Julius Obsequens was a Roman writer active in the 4th or early 5th centuries AD, during late antiquity. His sole known work is the Prodigiorum liber (Book of Prodigies), a tabulation of the wonders and portents (prodigia) that had occurred in the Roman Republic and early Principate in the years 249–12 BC. The material for the Prodigiorum liber was largely excerpted from the 1st century AD Ab Urbe Condita Libri of the Augustan historian Livy, which chronicled the history of the Roman state from its origin to the beginning of the imperial period, though Julius used it selectively and sometimes added interpretations of the omens and incidents he included. There is a common view that Julius only knew Livy's text wholly or in part from an epitome, but there is scant evidence of this.

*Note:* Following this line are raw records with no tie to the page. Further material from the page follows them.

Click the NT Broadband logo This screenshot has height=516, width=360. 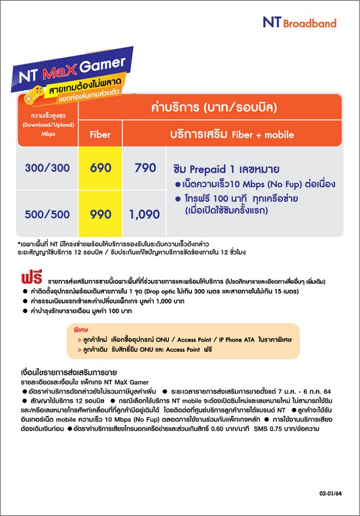(x=299, y=23)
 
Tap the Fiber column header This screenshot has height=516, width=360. (x=99, y=135)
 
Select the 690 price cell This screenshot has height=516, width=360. (x=99, y=168)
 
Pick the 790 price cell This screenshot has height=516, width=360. (x=145, y=168)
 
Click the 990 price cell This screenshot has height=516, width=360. (x=99, y=214)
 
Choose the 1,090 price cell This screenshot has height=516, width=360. (x=145, y=214)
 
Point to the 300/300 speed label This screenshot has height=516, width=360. (x=47, y=168)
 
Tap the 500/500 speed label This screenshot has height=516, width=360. (x=47, y=214)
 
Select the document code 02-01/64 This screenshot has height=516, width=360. (x=331, y=494)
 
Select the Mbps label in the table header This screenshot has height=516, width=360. (x=46, y=134)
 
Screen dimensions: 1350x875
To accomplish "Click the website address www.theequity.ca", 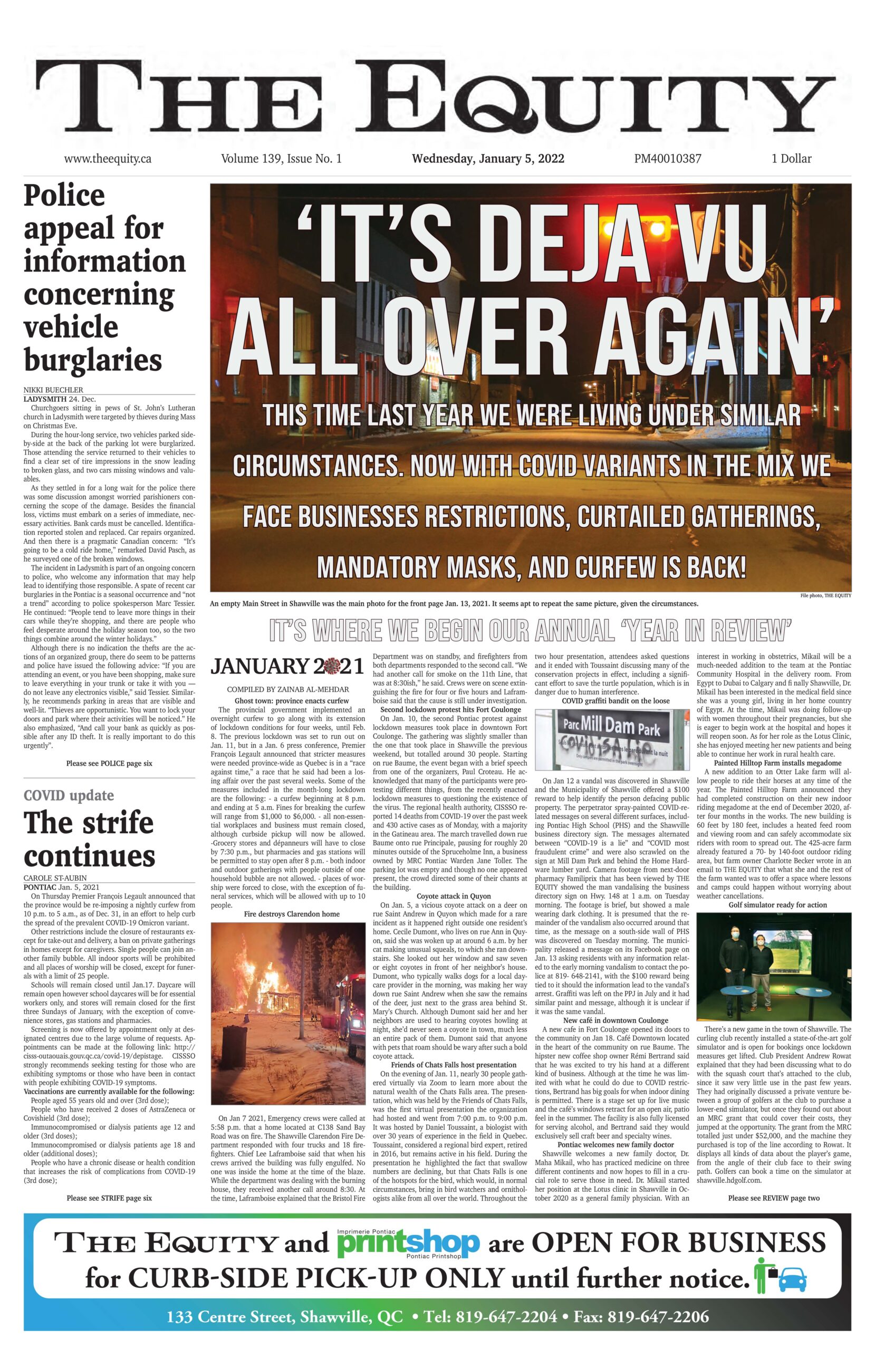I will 107,159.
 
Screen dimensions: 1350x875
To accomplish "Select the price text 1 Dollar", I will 791,159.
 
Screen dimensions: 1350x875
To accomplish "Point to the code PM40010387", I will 667,159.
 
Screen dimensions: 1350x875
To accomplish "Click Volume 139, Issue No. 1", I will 282,159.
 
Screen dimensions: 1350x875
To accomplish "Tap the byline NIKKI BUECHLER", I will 53,390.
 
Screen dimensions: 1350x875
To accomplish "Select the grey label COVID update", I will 69,795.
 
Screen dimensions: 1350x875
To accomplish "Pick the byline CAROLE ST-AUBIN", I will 55,878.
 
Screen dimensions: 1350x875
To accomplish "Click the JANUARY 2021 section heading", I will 287,666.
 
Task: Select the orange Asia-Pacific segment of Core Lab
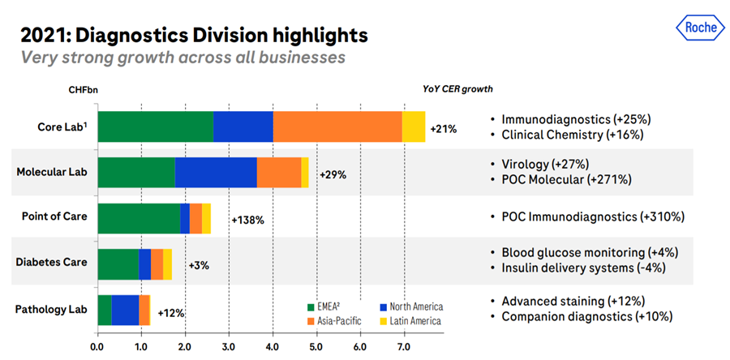click(x=337, y=126)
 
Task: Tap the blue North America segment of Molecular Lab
click(x=216, y=173)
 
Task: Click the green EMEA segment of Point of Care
click(x=139, y=219)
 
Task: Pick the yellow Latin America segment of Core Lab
click(x=414, y=126)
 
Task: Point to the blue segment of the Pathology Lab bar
click(x=125, y=311)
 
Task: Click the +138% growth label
click(x=248, y=219)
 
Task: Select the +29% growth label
click(x=333, y=174)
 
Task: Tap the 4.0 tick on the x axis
click(x=272, y=346)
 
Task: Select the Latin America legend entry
click(x=413, y=321)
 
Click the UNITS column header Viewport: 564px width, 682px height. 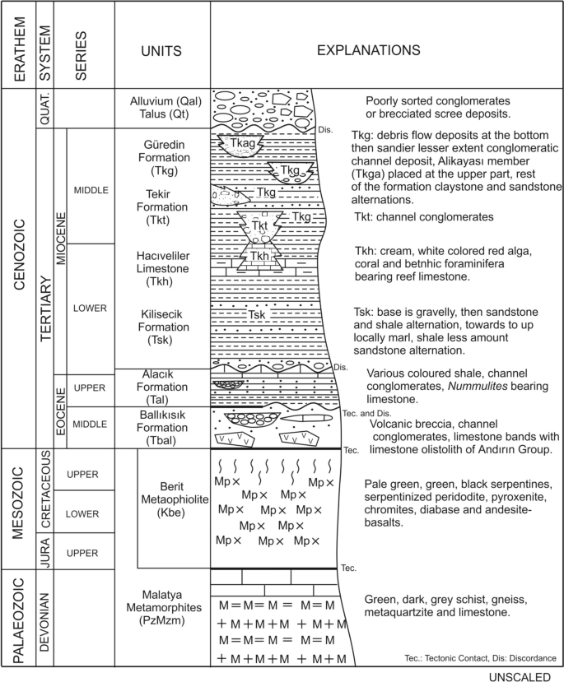(x=162, y=49)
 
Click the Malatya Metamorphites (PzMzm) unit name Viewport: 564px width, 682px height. (x=162, y=607)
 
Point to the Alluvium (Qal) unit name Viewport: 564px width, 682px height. (x=162, y=101)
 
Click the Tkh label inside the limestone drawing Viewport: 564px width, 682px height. (x=260, y=256)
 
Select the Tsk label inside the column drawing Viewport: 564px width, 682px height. (x=259, y=314)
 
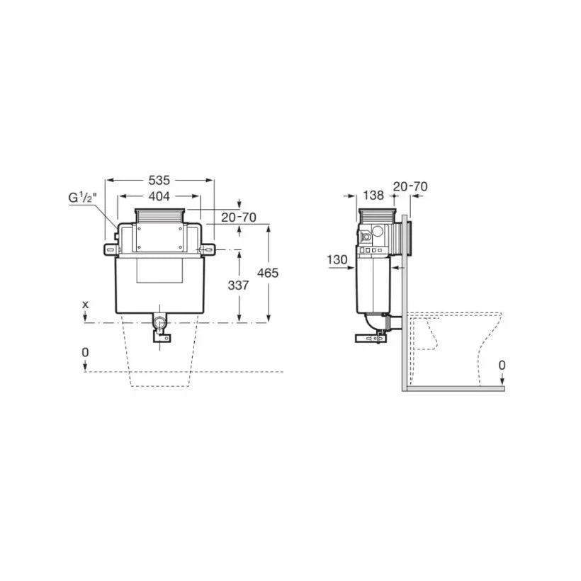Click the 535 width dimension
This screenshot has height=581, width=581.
(x=159, y=181)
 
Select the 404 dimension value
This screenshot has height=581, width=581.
(x=159, y=196)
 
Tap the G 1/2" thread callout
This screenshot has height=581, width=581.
(x=83, y=198)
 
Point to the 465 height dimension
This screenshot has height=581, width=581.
(x=268, y=273)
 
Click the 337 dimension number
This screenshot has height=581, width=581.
(x=238, y=286)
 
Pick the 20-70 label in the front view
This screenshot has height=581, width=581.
(x=239, y=217)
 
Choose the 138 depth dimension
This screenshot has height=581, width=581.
(x=373, y=196)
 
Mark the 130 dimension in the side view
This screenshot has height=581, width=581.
(x=337, y=260)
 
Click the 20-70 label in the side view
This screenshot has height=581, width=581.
(x=410, y=186)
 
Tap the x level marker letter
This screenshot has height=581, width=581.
(x=86, y=305)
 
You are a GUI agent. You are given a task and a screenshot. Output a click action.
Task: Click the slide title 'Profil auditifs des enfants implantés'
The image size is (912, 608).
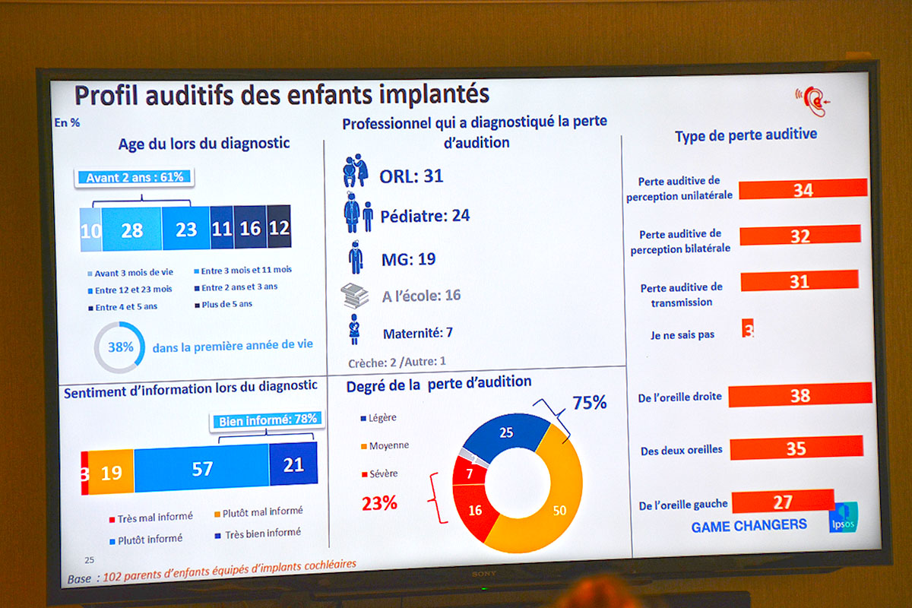click(x=281, y=95)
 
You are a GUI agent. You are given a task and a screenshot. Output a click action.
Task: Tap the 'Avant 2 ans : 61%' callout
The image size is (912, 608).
click(x=135, y=178)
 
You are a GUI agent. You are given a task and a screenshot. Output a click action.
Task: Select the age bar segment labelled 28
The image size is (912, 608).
click(x=131, y=230)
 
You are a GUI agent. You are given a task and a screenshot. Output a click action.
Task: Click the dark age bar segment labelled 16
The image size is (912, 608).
click(x=250, y=228)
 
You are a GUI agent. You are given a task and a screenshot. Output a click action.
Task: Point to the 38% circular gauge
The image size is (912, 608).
click(x=119, y=347)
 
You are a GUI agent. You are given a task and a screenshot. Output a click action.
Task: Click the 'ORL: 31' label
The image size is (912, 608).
click(x=411, y=176)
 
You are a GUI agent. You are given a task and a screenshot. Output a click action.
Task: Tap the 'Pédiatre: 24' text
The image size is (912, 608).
click(x=426, y=216)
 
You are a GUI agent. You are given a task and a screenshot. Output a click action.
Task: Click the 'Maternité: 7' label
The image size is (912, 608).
click(x=418, y=333)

The work was first printed by the Italian humanist Aldus Manutius in 1508, after a manuscript belonging to Jodocus of Verona (now lost). Of great importance was the edition by the Basle humanist Conrad Lycosthenes (1552), trying to reconstruct lost parts and illustrating the text with wood-cuts. Later editions were printed by Johannes Schefferus (Amsterdam, 1679), Franciscus Oudendorp (Leiden, 1720) and Otto Jahn (1853, with the periochae of Livy).

The text of Julius Obsequens frequently makes reference to unusual astronomical and meteorological events as portentous signs like meteor showers, comets, and sun dogs, alongside earthquakes, aberrant births, haruspicy, and sweating, crying, or bleeding statues.

After the alleged Kenneth Arnold UFO sighting in 1947, Harold T. Wilkins among others, interpreted Julius Obsequens as preserving ancient reports of unidentified flying objects (UFOs). Since Julius wrote some four centuries after the latest of the events he describes, his is not an eye-witness account, and for most of his subject matter his source Livy was himself neither an eye-witness nor even a contemporary. Obsequens was interested in signs and omens, not accurate weather reporting.